[dovecot-cvs] dovecot/src/plugins/fts-squat squat-trie.c,1.8,1.9
tss at dovecot.org
tss at dovecot.org
Wed Dec 13 13:08:30 UTC 2006
Update of /var/lib/cvs/dovecot/src/plugins/fts-squat
In directory talvi:/tmp/cvs-serv28013
Modified Files:
squat-trie.c
Log Message:
Optimization.
Index: squat-trie.c
===================================================================
RCS file: /var/lib/cvs/dovecot/src/plugins/fts-squat/squat-trie.c,v
retrieving revision 1.8
retrieving revision 1.9
diff -u -d -r1.8 -r1.9
--- squat-trie.c 13 Dec 2006 12:31:41 -0000 1.8
+++ squat-trie.c 13 Dec 2006 13:08:28 -0000 1.9
@@ -19,6 +19,11 @@
#include <fcntl.h>
#include <ctype.h>
+/* normalization changes 0..32 -> 0 */
+#define MAX_8BIT_CHAR_COUNT (256 - 32)
+
+#define FAST_8BIT_LEVEL 2
+
#define TRIE_COMPRESS_PERCENTAGE 30
#define TRIE_COMPRESS_MIN_SIZE (1024*50)
@@ -157,6 +162,7 @@
ALIGN(sizeof(uint16_t) * ((node)->chars_16bit_count)))

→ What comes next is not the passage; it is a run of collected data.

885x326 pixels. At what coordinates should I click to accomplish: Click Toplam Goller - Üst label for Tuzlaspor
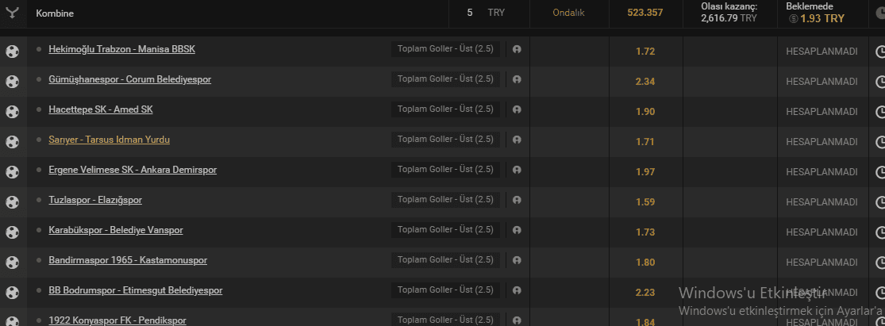[x=445, y=200]
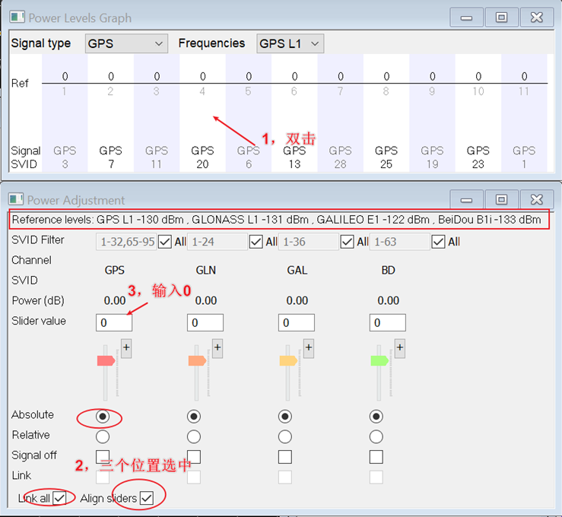Screen dimensions: 562x517
Task: Click the red GPS power slider handle
Action: (106, 361)
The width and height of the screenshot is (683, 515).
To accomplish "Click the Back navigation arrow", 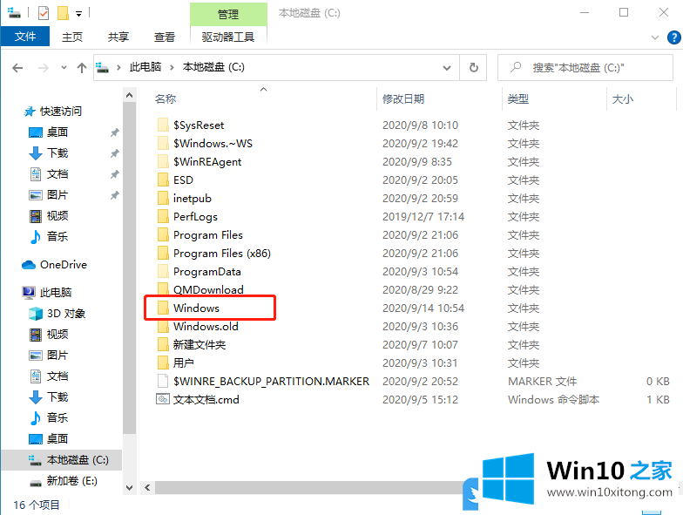I will tap(17, 67).
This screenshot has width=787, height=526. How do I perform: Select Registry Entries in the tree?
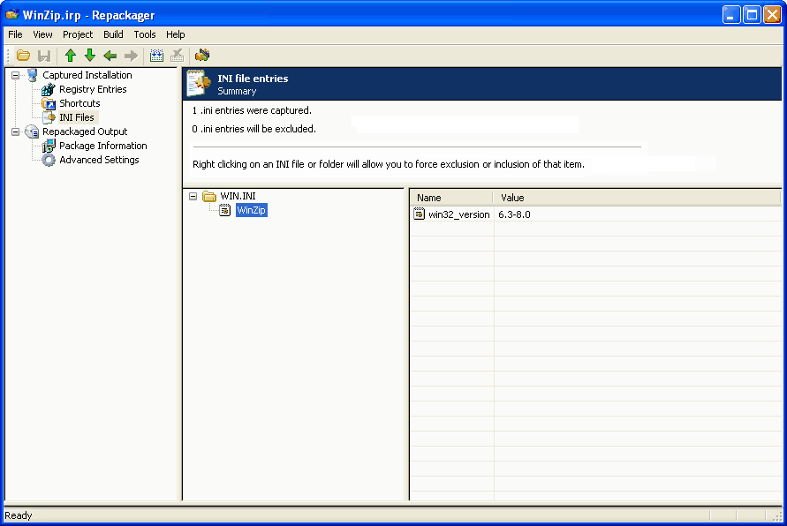coord(93,89)
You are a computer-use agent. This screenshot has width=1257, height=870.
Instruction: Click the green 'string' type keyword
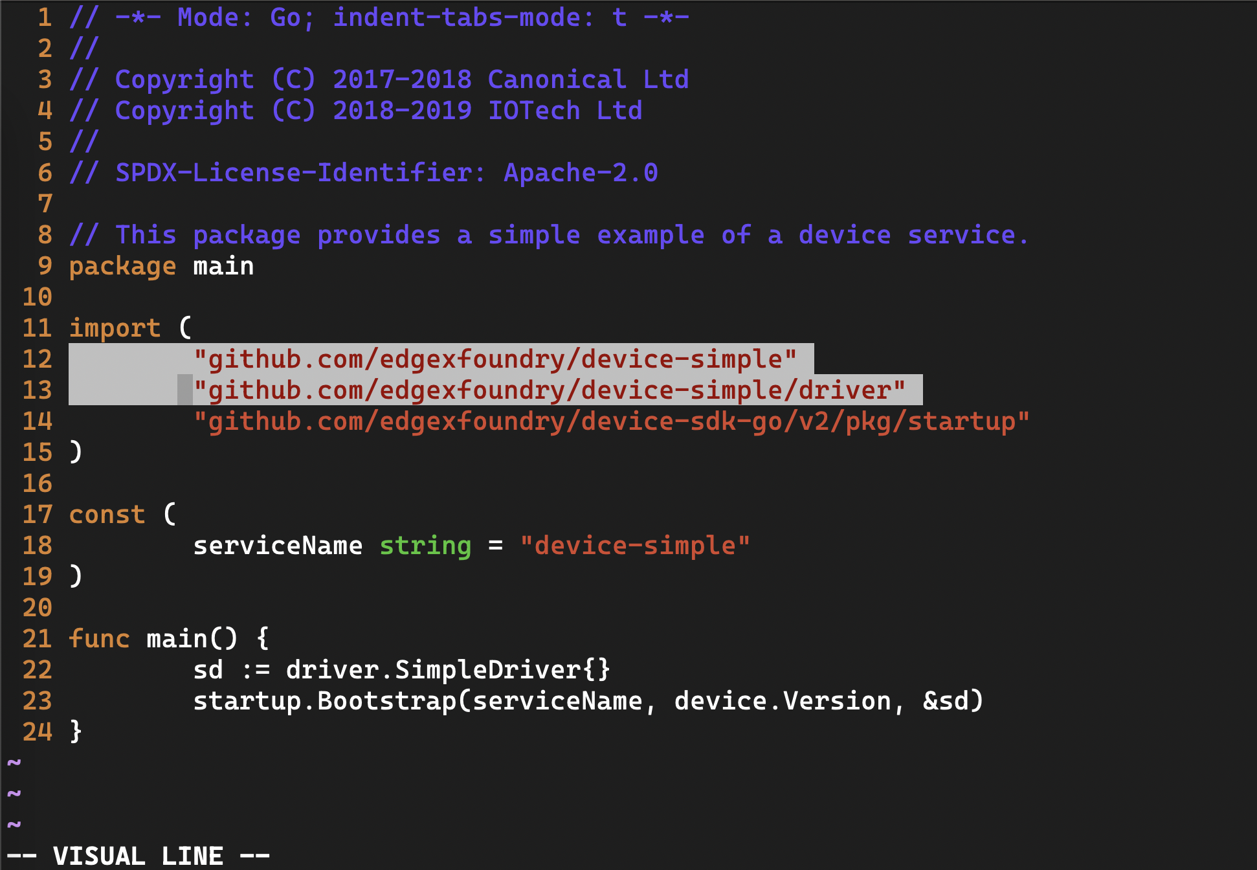(425, 546)
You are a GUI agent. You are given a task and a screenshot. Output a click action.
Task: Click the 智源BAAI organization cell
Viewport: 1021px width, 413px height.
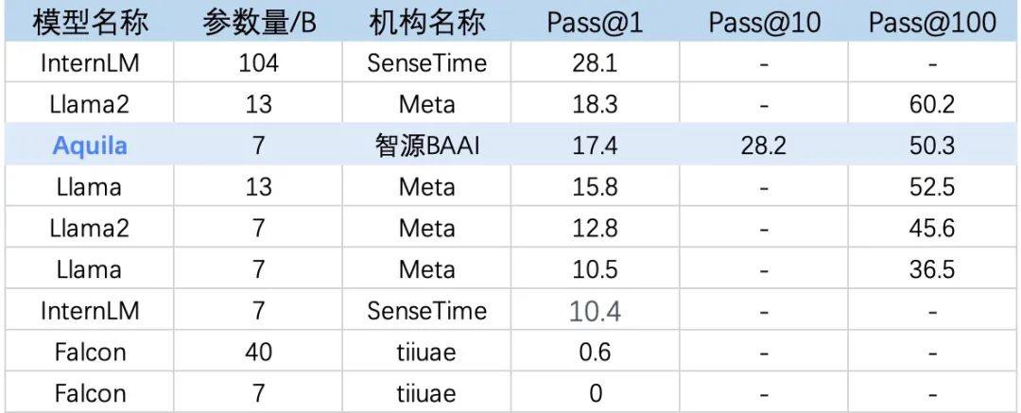(427, 146)
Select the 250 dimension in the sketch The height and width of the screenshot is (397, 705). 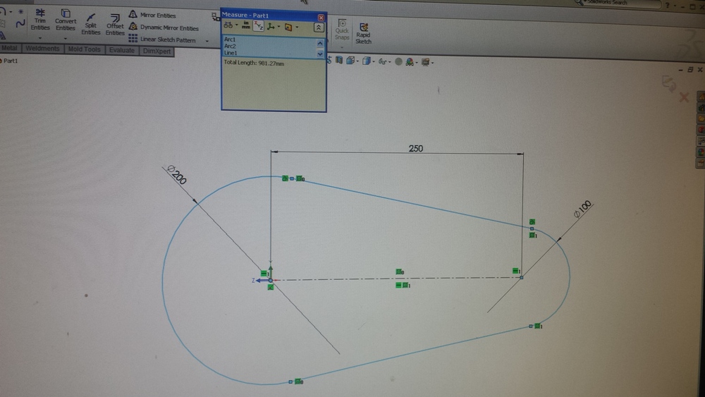(x=416, y=148)
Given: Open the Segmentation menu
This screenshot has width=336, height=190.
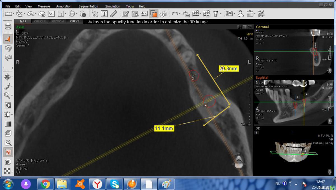Looking at the screenshot, I should click(x=88, y=6).
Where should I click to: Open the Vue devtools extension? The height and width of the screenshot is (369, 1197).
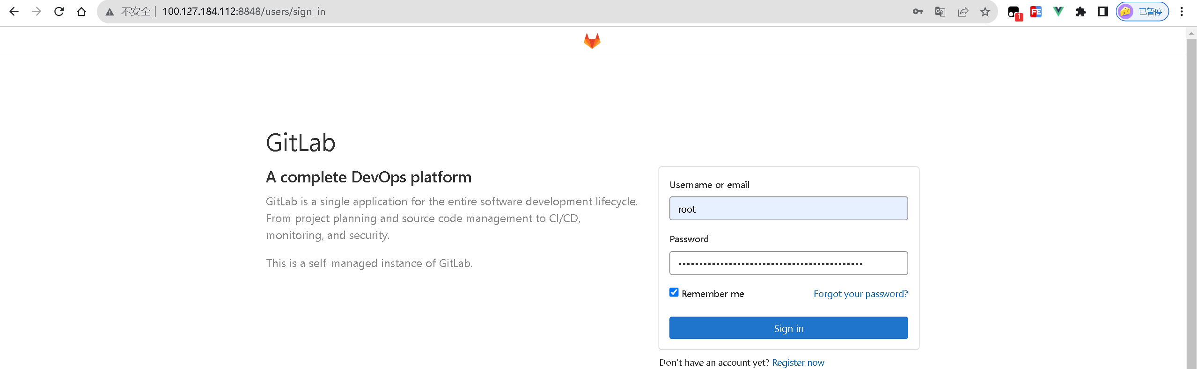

static void free_node(struct trie_node *node, unsigned int level);
+static void squat_trie_compress_chars8(struct trie_node *node);
static int
squat_trie_compress_node(struct squat_trie_compress_context *ctx,
struct trie_node *node, unsigned int level);
@@ -333,6 +339,25 @@
return 0;
}
+static void
+trie_map_fix_fast_node(struct trie_node *node, unsigned int chars8_count)
+{
+ uint8_t *chars = NODE_CHARS8(node);
+ struct trie_node **children = NODE_CHILDREN8(node);
+ int i, j;
+
+ i_assert(node->chars_8bit_count == MAX_8BIT_CHAR_COUNT);
+
+ j = chars8_count - 1;
+ for (i = node->chars_8bit_count - 1; i >= 0; i--) {
+ if (j >= 0 && i == chars[j])
+ children[i] = children[j--];
+ else
+ children[i] = NULL;
+ chars[i] = i;
+ }
+}
+
static int
trie_map_node(struct squat_trie *trie, uint32_t offset, unsigned int level,
struct trie_node **node_r)
@@ -342,7 +367,7 @@
uint32_t num, chars8_count, chars16_count;
unsigned int chars8_offset, chars8_size, chars8_memsize;
unsigned int chars16_offset, chars16_size, chars16_memsize;
- unsigned int idx_size;
+ unsigned int idx_size, alloced_chars8_count;
i_assert(trie->fd != -1);
@@ -373,8 +398,10 @@
idx_size = level == BLOCK_SIZE ?
sizeof(uint32_t) : sizeof(struct trie_node *);
- chars8_memsize = ALIGN(chars8_count * sizeof(uint8_t)) +
- chars8_count * idx_size;
+ alloced_chars8_count = level <= FAST_8BIT_LEVEL ?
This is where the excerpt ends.